6. Then close the lid and pressure cook them for 6-7 whistles.
7. Meanwhile, let's prepare its masala. Take 1 tbsp coriander seeds, 5 cloves, 2 green cardamom, 1 bay leaf, 1 black cardamom, little bit star anise, 1/2 tsp carom seeds/ Ajwain, 1/2 tsp fennel seeds/ saunf, 1/2 tsp fenugreek seeds/ methidana, 1 dried red chili and 1 tsp cumin seeds. Dry roast them on a low flame.
8. Then add 1 tbsp Kasuri Methi to it and dry roast them until it starts aroma of spices.
9. Allow them to cool.
10. Then transfer the spices to the grinder jar and add few more spices like 1 tsp Amchur Powder, 1/2 tsp Anaardana Powder, 1/2 tsp red chili powder, 1/2 tsp turmeric powder/haldi and 1/3 tsp black salt to it.

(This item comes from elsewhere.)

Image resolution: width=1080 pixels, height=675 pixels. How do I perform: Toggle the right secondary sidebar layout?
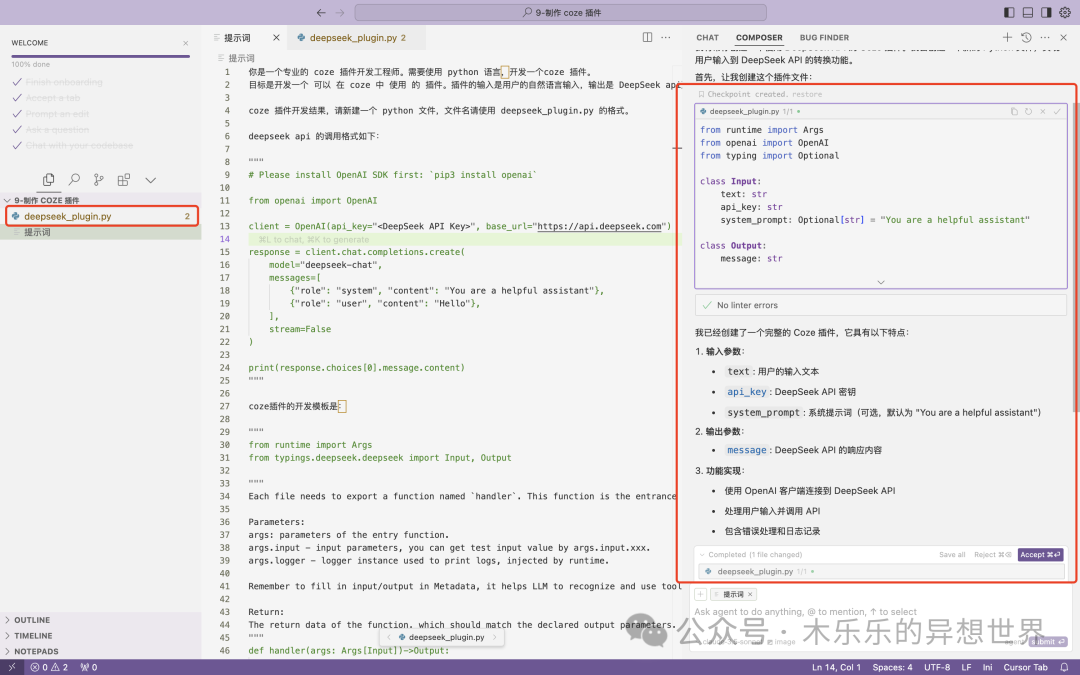[1046, 12]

11. Grind all the spices to a fine powder.
12. Once the pressure settles down, open the lid and make sure the chana has cooked completely. Beautiful black color has come.
13. Transfer the cooked Chole to the wide Kadai or pan and add 1-2 cups of water more.
14. Add the prepared spices powder to it and mix well.
15. Bring a boil and then cook on low flame for 10-15 minutes, so that chickpeas got all flavours of spices. You may cover the pan and stir occasionally.
16. The gravy of these chana is kept a little thin/ runny because we have to soak the kulcha in it and Kulcha will absorb all the flavors from the gravy.
17. Take 1 tbsp tamarind chutney in a small bowl and add 1 tbsp green chutney to it. Then add 1/4 tsp chaat masala, 1/2 tsp lime juice and 1-2 tsp water to it.
18. Mix all the ingredients and chutney is ready.
19. Take one Kulcha at a time and dip it into the prepared chole and leave it like this for 1.5-2 minutes.
20. Transfer the Soaked Kulcha onto the serving plate.
21. Pour some more chole and then top it with 2 tsp chutney, few sliced onion and pickle of your choice.
22. Super delicious Bheega Kulcha or Bhija Kulcha is ready to serve. Enjoy it immediately!